I think there is a distinction without a difference. Trump and his followers are more like Brexit. It is interesting to me that the working class, proletariat, uprising against the elite bourgeois, having been through it before and resulting in milestone progress like the Fair Labor Standards Act of 1938, is labeled as a negative populist movement by left people outside of the actual bourgeois class. Are these left people mistaken that they do somehow belong in the bourgeois class? Or are they sleepwalking to their own destruction having been brainwashed by establishment-owned media and their tech algorithms? Because, from any rational historical political categorization perspective, the left people would be aligned with the proletariat... and be motivated to not negative brand what is a popular uprising against THE MAN.
Just struggling to agree with much of what is written here. This is an academic treatise which comes down to earth with the gun, locked and loaded, aimed at Trump.
Only my opinion, but one sees explained here the corrosive effect of what is actually "identity politics," the culpability for which is blamed on the populist of the right, and exonerates the populist of the left.
Identity politics is seen today and blatantly practiced by the woke, "the enemy within" which is successfully destroying western culture and liberal values as this "fifth column" sweeps through our institutions.
It is difficult to comprehend that candidates of a major party can be excused as "not populist" when expounding their ideology when seeking nomination, but as being populist when democratically elected my the majority, when enacting their ideology when in power.

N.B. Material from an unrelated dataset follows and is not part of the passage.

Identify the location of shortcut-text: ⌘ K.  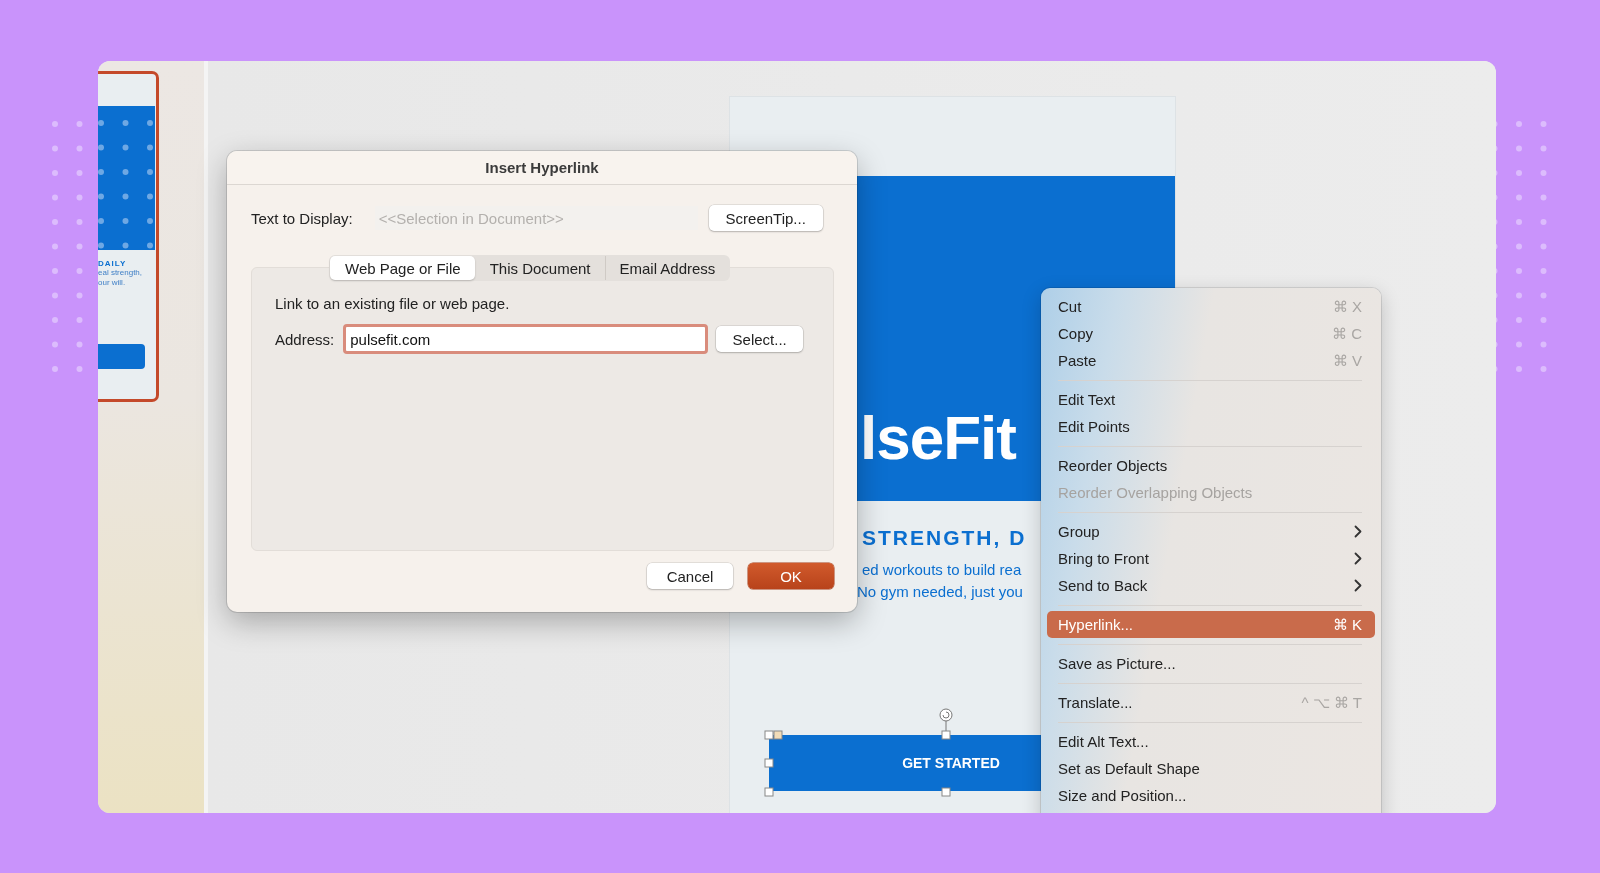
(1347, 624).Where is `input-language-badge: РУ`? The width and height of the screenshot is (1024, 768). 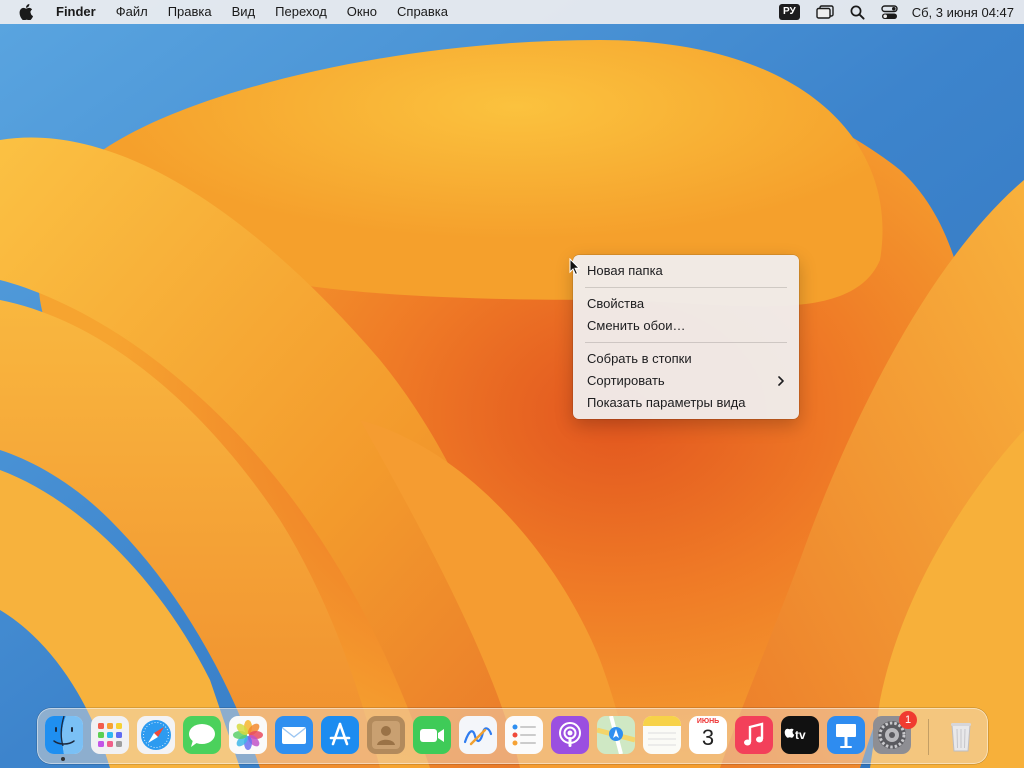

Maybe one has missed the point?
But again in this article only mentioned, is Trump as a vile perpetrator of populism, but never a mention of Harris as being "rebranded" by the Democrats, to erase all her previous utterances and support for far left ideologies.
The author unconvincingly describes why "Right populist leaders are more dangerous than "Leftist populist leaders?" This reasoning is just explained by false ideological beliefs, in my opinion, the left- good; the right-bad.